Key corporate tax measures in the 2026/27 Federal Budget

May 13, 2026

The 2026/27 Federal Budget has been handed down and as expected, while it included certain measures which will likely impact a number of corporate businesses (such as the loss refundability changes), the most significant tax changes were made at the shareholder / investor level (such as the significant and far-reaching changes to the capital gains tax (CGT) regime).

We take a closer look at some of the key corporate tax measures below.

It is important to note that while there were a number of other non-corporate measures that were announced such as a 30% tax on 'discretionary trusts' and the removal of negative gearing on most residential property, these non-corporate measures are not covered below given that the focus of the below is the key corporate tax measures.

CGT changes

As noted above, most of the CGT measures will have an impact at the investor / shareholder level rather than the company level.

For example, as part of the measures, the CGT discount will be removed for capital gains arising after 1 July 2027 (subject to limited exceptions) and replaced with an indexation regime.  

As the CGT discount is not available to companies, the removal of the CGT discount will have little impact at the company level (such as a company disposing of CGT assets as part of its operations), but it will have a significant impact at the shareholder / investor level (i.e. when shareholders / investors dispose of their shares in companies).

Another material aspect of the CGT changes is that they will apply to pre-20 September 1985 CGT assets (Pre-CGT Assets) (though only in respect of gains after 1 July 2027).  Previously Pre-CGT Assets were effectively outside the net of the CGT regime.

While the full detail of the CGT changes is currently unknown and there are many aspects of the changes that are still unclear at this early stage (including the changes impacting Pre-CGT Assets), it is anticipated that the measure will have a significant impact on compliance and reporting responsibilities of taxpayers particularly in respect of assets acquired prior to 1 July 2027 but disposed of after that date.

Loss refundability changes

From 1 July 2026, companies with an aggregated annual global turnover of up to AUD $1b can carry back tax losses and offset them against tax paid for up to two years earlier.  Importantly, the loss carry back will only apply to revenue losses and will be limited by a company's franking account balance.
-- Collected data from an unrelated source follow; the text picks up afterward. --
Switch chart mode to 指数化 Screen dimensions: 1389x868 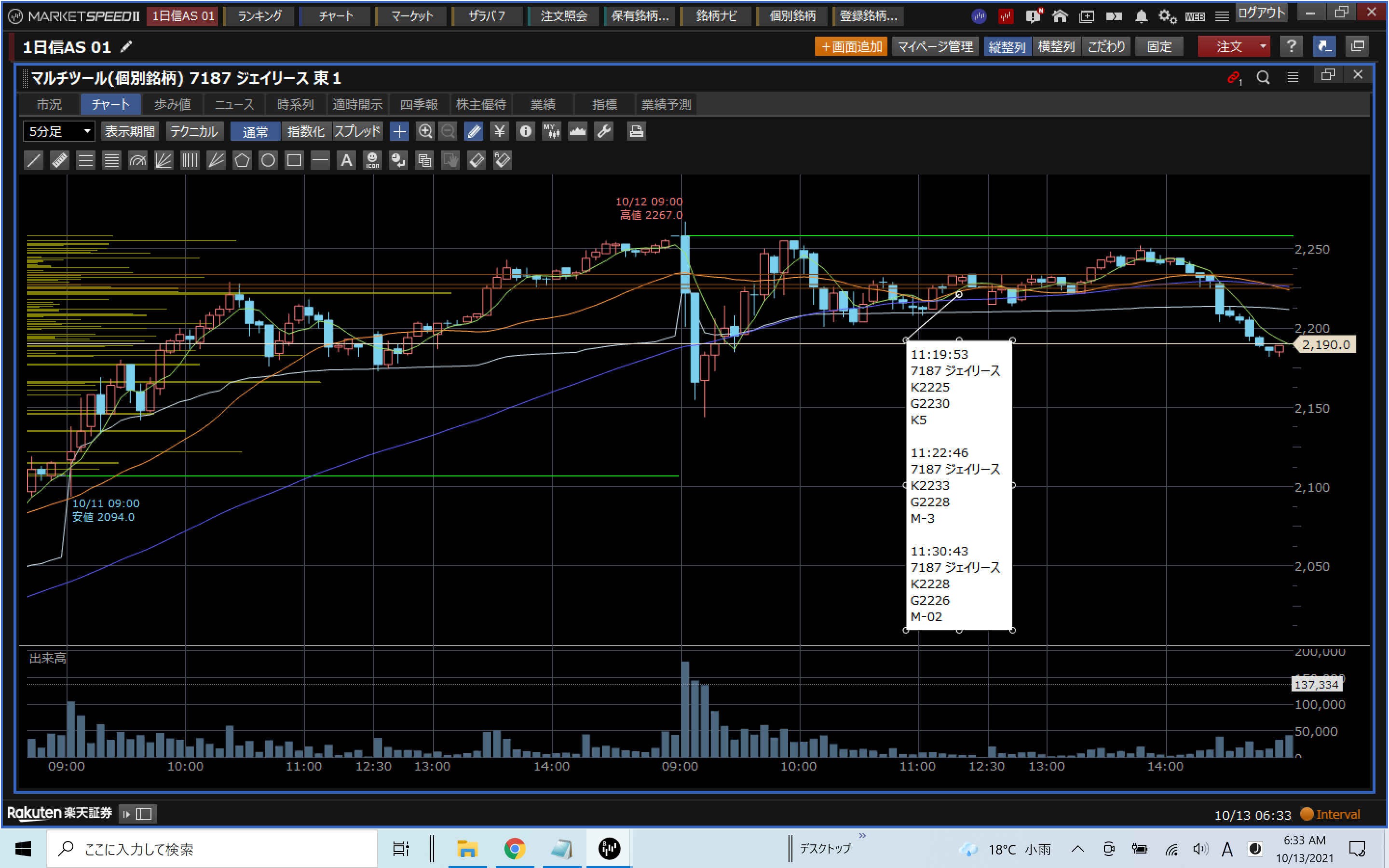[x=305, y=132]
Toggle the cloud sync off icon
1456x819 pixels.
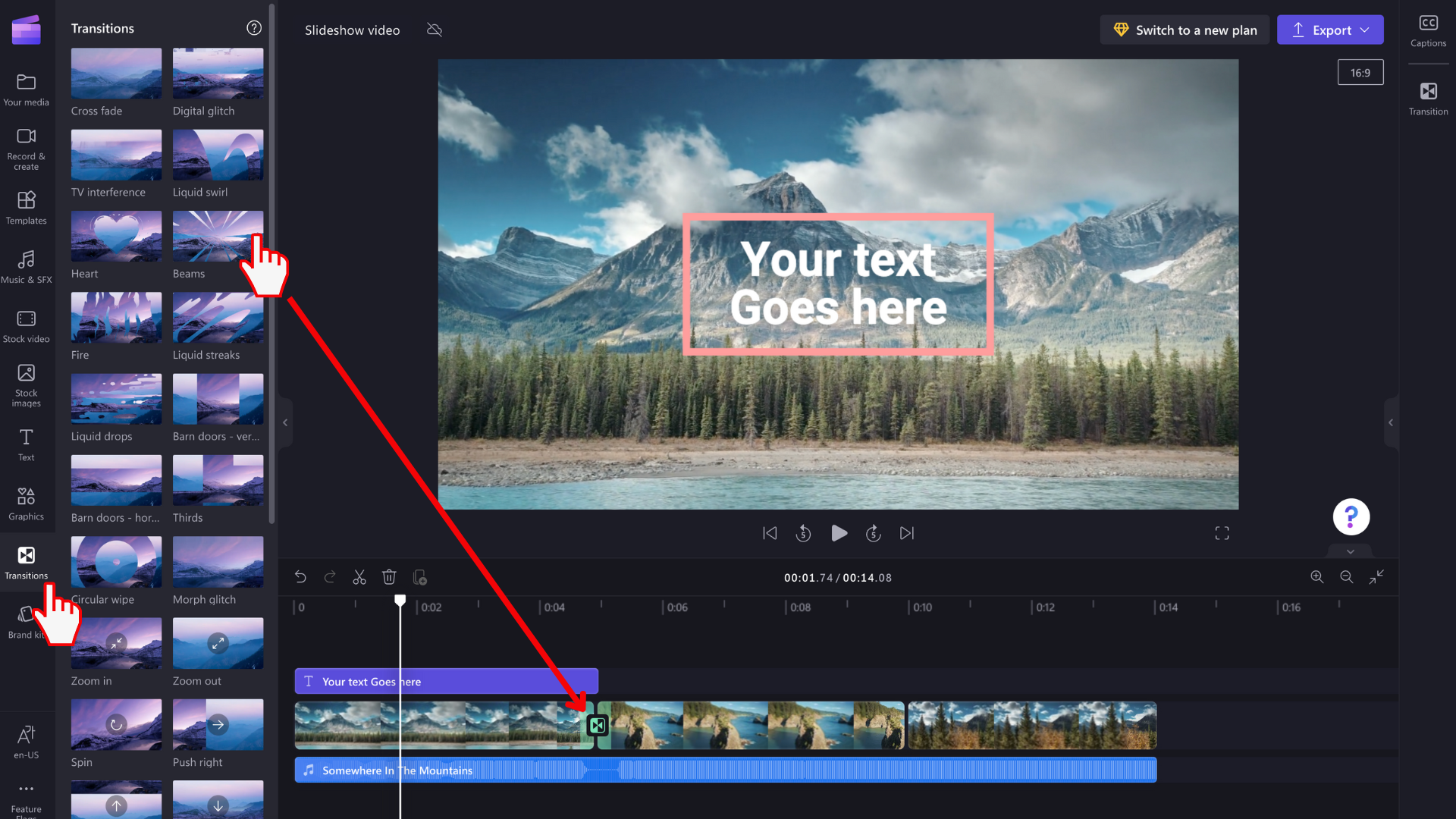point(435,30)
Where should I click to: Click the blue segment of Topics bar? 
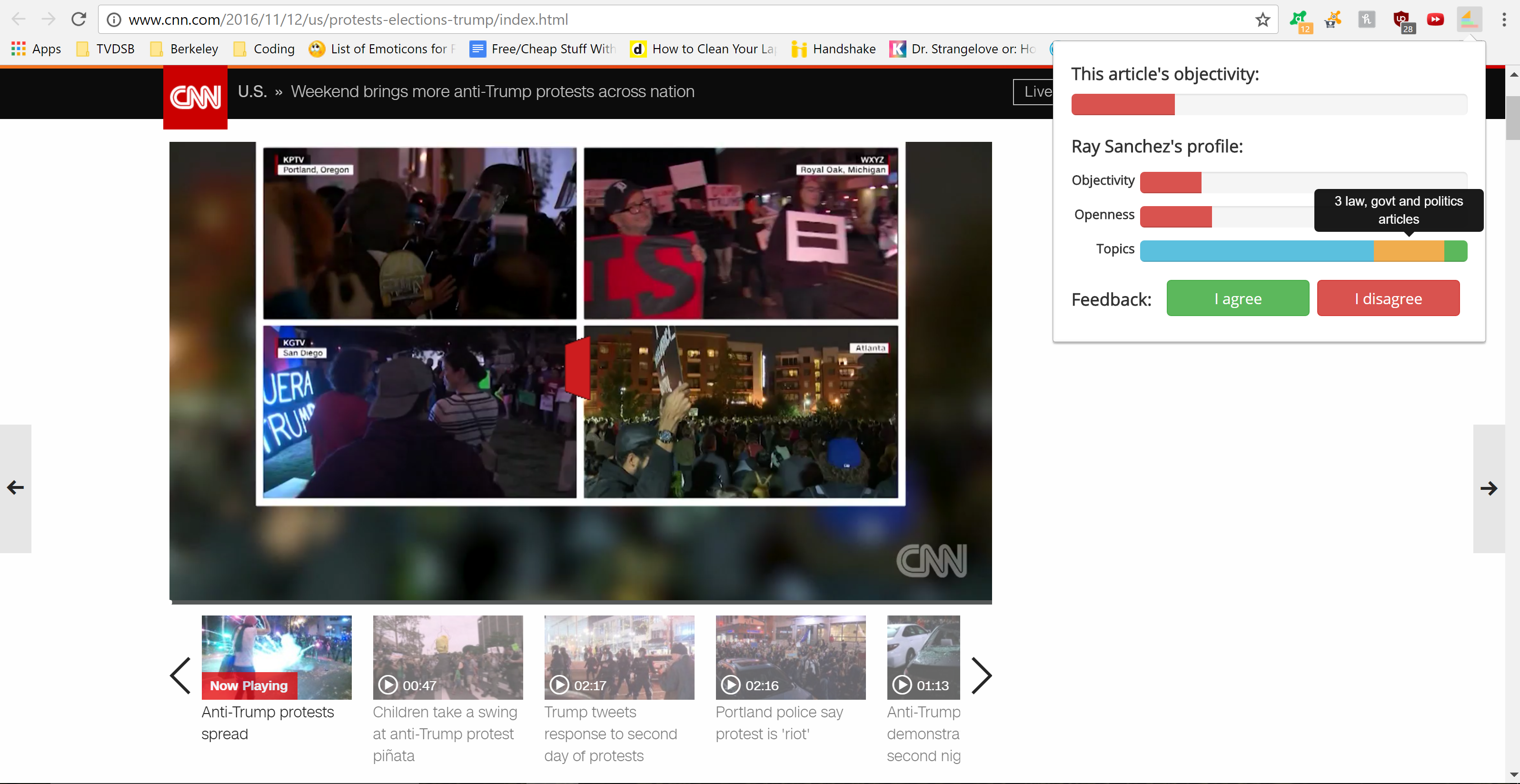(1256, 251)
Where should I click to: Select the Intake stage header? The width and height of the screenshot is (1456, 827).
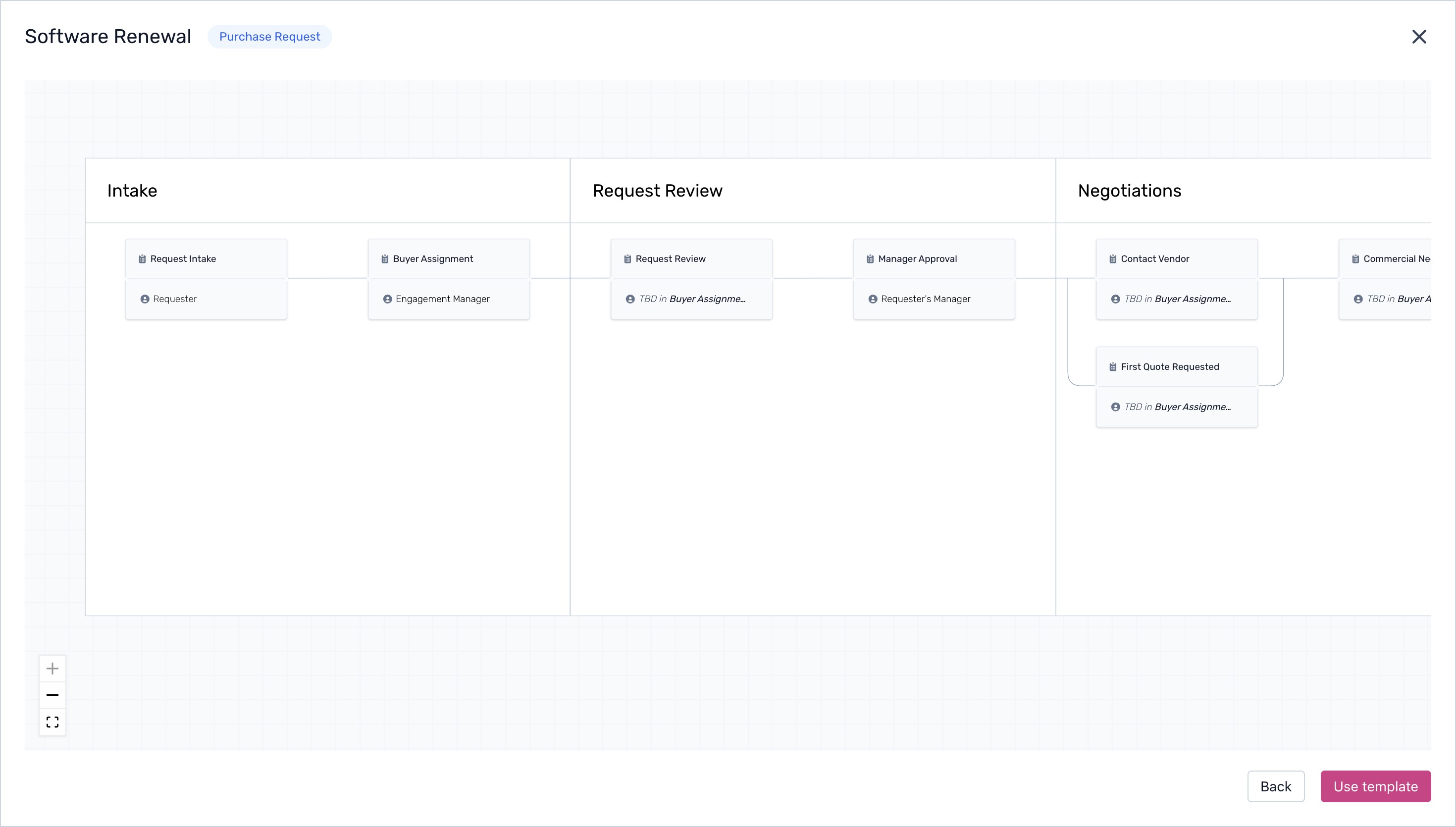[x=132, y=191]
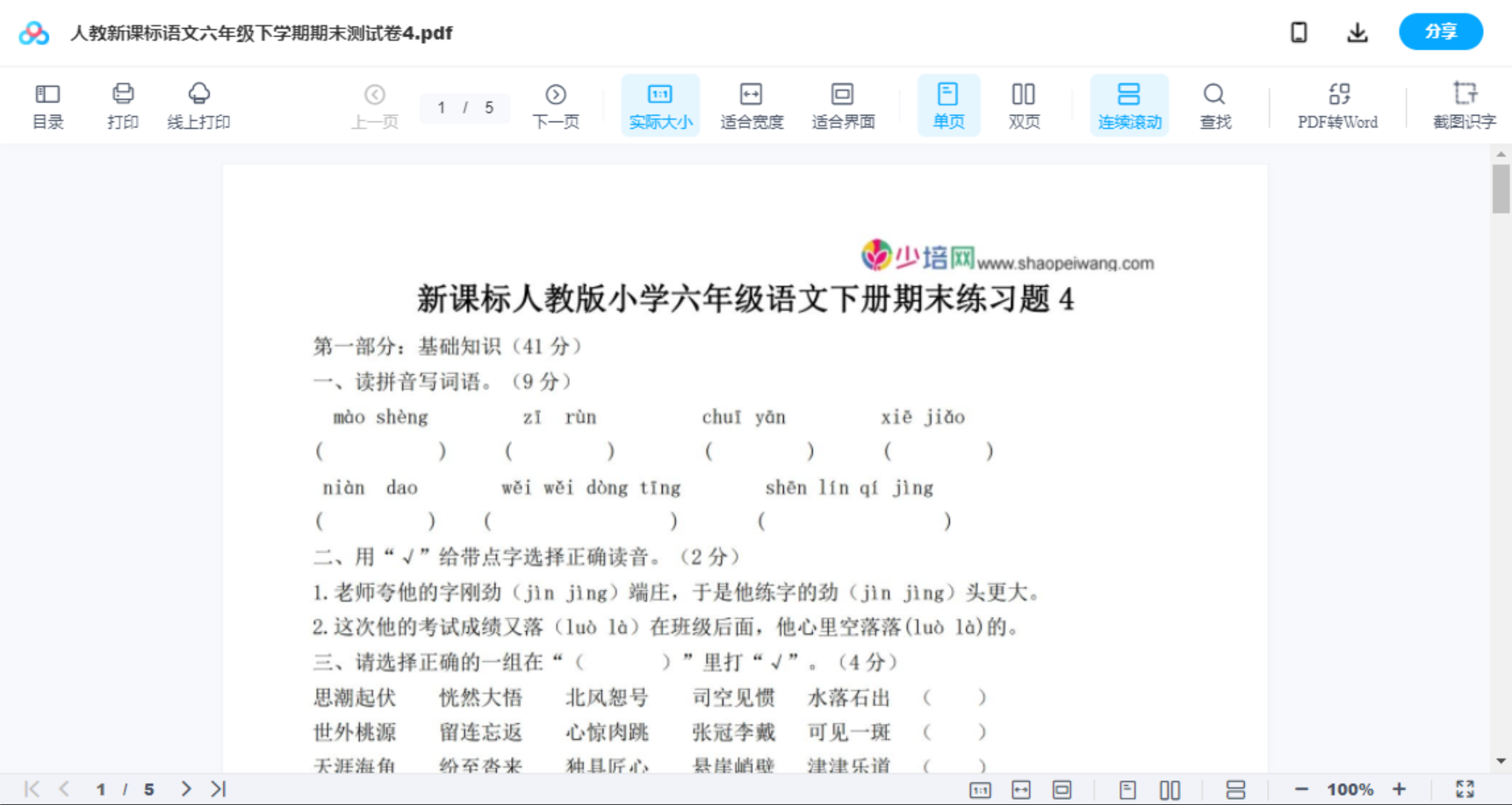Screen dimensions: 1512x805
Task: Open the 目录 (table of contents) panel
Action: pos(47,104)
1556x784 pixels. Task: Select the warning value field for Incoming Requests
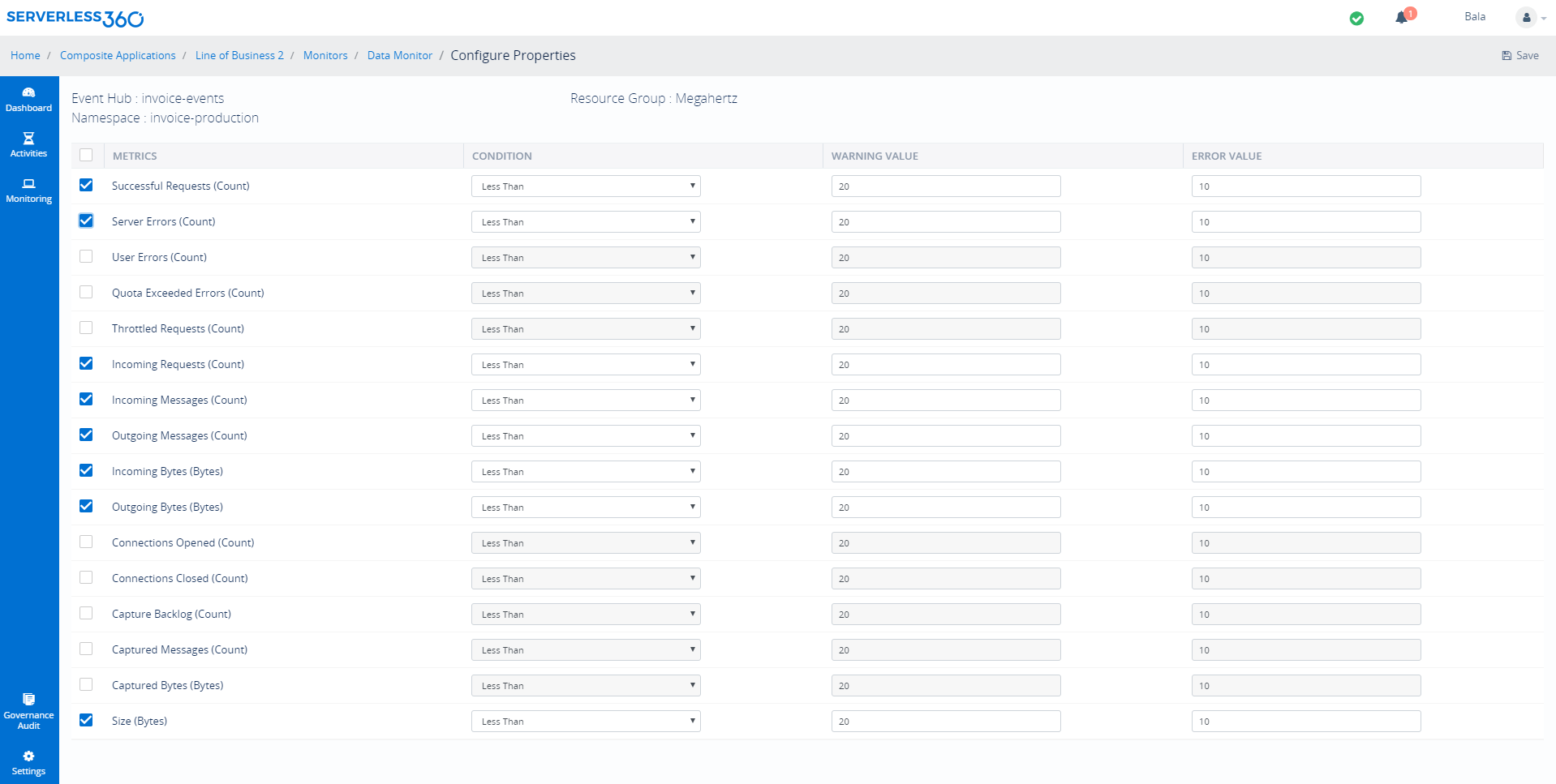coord(945,364)
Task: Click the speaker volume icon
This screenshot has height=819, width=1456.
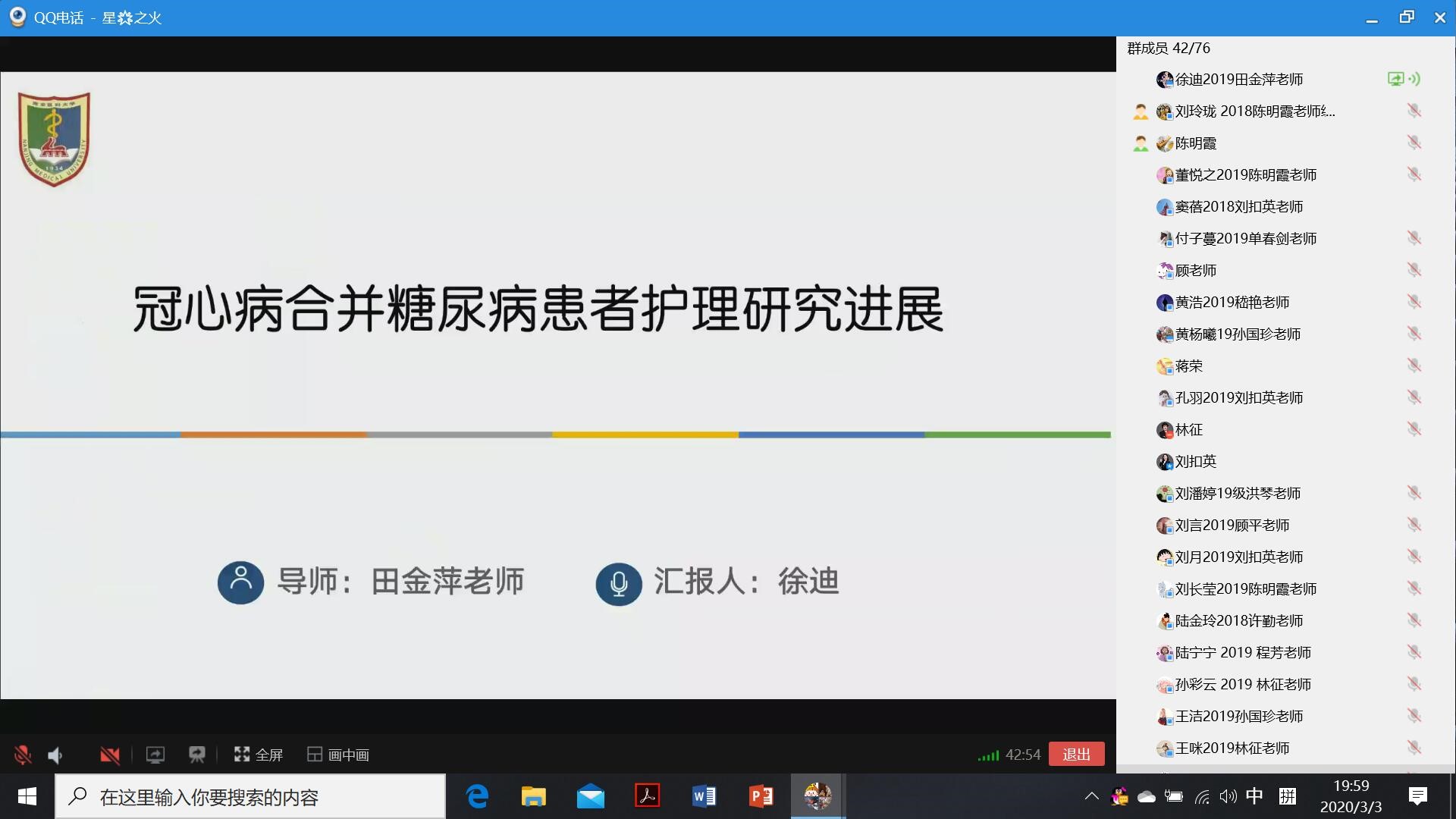Action: [55, 755]
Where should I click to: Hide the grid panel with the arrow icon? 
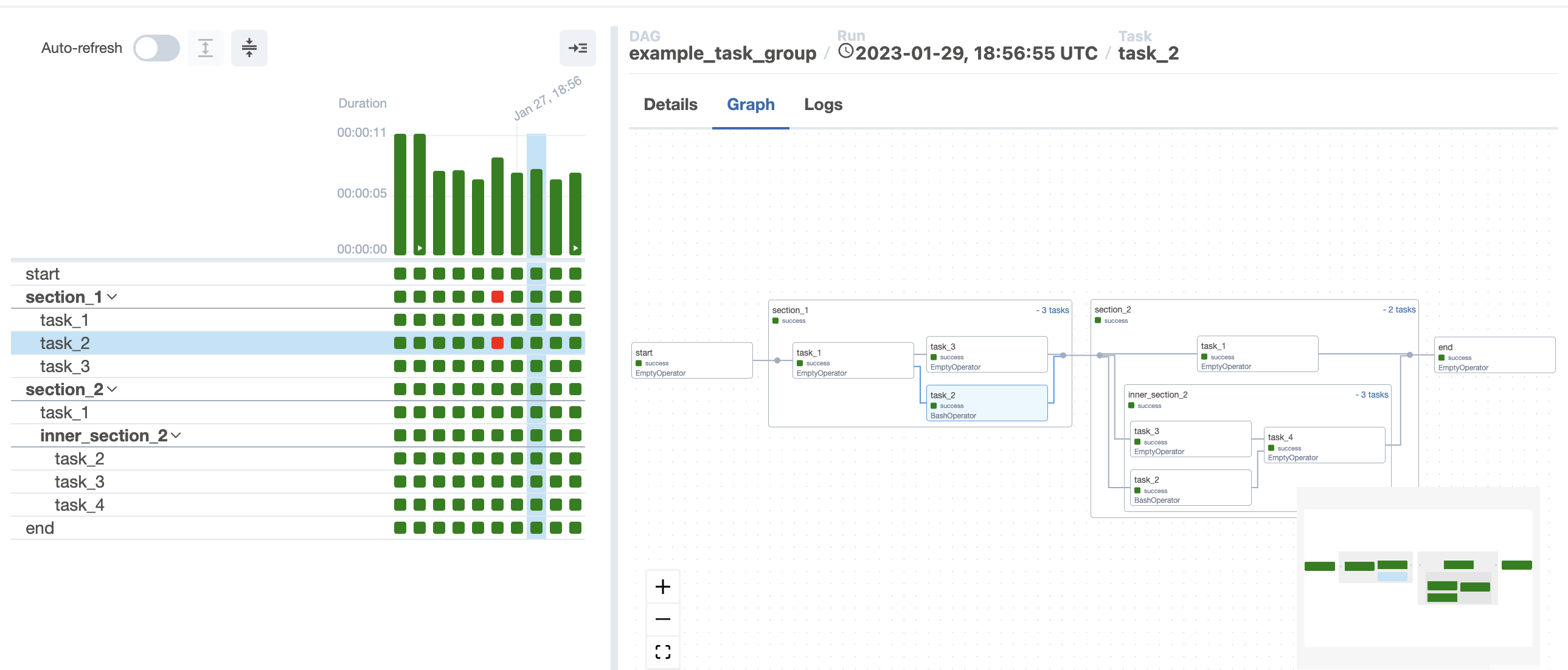tap(578, 47)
Further, from 1 July 2028 there will be an introduction of a targeted loss refundability regime for small start-up companies (with aggregated annual turnover of less than AUD $10m).  From that point forward, such eligible small start-up companies that generate a tax loss in their first two years of operation will be able to utilise the loss to generate a refundable tax offset.  Importantly such offset will be restricted to the value of fringe benefits tax and withholding tax on wages paid in respect of Australian employees in the loss year.

Instant asset write-off

From 1 July 2026, there will be a 'permanent' extension of the $20,000 instant asset write-off regime.

In essence the regime allows small businesses with an aggregate annual turnover of less than $10 million to immediately deduct the cost of eligible assets if the cost of the asset is less than $20,000 (subject to the satisfaction of other criteria).

Reforms to the 'Research and Development Tax Incentive'

From 1 July 2028 there will be a number of significant reforms that will be implemented in respect of the 'Research and Development Tax Incentive' (R&DTI) regime, including but not limited to an increase of the offset for core research & development (R&D) expenditure by around 25 to 50 per cent, through a 4.5 percentage point increase in core R&D offset rates, a removal of  eligibility of supporting R&D expenditure for the R&DTI and increasing the  maximum R&DTI expenditure threshold from $150 million to $200 million.

The R&DTI has been a key compliance focus of the Australian Taxation Office in recent years, and therefore it is not a surprise that the budget included such an R&DTI focussed measure.